The Challenge owes £7.9m to unsecured creditors and almost £1.3m in redundancy payments, according to documents filed with Companies House by the charity’s administrators.
The Challenge went into administration last year after losing its contract with the NCS Trust to deliver the youth social action programme the National Citizen Service.
Its income was largely dependent on this contract. In the two years to 31 December 2018 the charity received contract income from the NCS Trust of £73.6m – this represented 95 per cent of the charity's total income for that period.
The administrator reports that in 2015, the NCS Trust required providers to migrate onto its own CRM system. It gave The Challenge an exemption from 2015-2018, but in 2018 it retracted this exemption. Difficulties associated with the system migration then “gave rise to a breakdown in relations between the company [charity] and the NCS Trust”.
In March 2019, The Challenge was provisionally awarded future NCS Trust contracts for 2020-23 with the possibility of a two-year extension.
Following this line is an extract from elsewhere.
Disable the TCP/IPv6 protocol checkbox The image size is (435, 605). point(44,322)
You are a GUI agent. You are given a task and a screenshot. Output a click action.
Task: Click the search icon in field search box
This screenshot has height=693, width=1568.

This contract was withdrawn in July 2019.
The reasons for the contract withdrawal are “disputed” by the Company and the NCS Trust.
The Challenge took steps to restructure itself as it could “no longer operate on the same basis due to the substantial loss of income” from the NCS Trust, but was eventually declared insolvent.
In September 2019 The Challenge commenced legal proceedings against the NCS Trust – with a £26m claim filed at the High Court.
Redundancies and employees
The Challenge owes almost £1.3m in redundancy fees to staff who were due to leave by 30 November, but who were unable to receive payments after the charity went into administration on 25 November last year.
Employees directly attached to the NCS programme had been transferred across to new providers as part of TUPE processes. Meanwhile, formal redundancy notices were issued to other staff in late October.
Employees that were to be made redundant were offered a package that included the statutory entitlement. This was extended to those with less than two years service, plus an ex-gratia payment equivalent to their notice period.
The charity had begun to downscale operations and reduce staff prior to the administration. But on appointment of the administrators there were 209 employees at the charity, with 85 due to leave on 30 November.
The administrators decided to retain 50 staff, including senior leadership, some employees in finance and HR and others “critical to assisting the administration”. Employees associated with HeadStart and T-level programmes were also retained.
Creditor claims of almost £8m
The estimated amount currently owed to unsecured creditors is £7.9m. To date, creditor claims totalling £4.2m have been received, but creditors are in contact “on a daily basis” with new claims.
The amount of debt to company creditors, excluding employees and consumers is listed as £6.3m.
Real Challenge Action funds were raised by young people for a selected social action project. The funds were kept in the same bank accounts as the charity’s funds, rather than in a separate account. Legal advise is being sought on how best to proceed.
The Challenge debtors and funds
The report says that the charity owned large volumes of IT equipment and estimates that there are 7,000 items to be sold.
On the administrators' appointment, the charity held cash at bank of £3.3m and was owed £141,516 by debtors. Other funds from the charity's safe, pre-paid cards and other accounts were also banked into the administration. These amounts totalled around £70,000.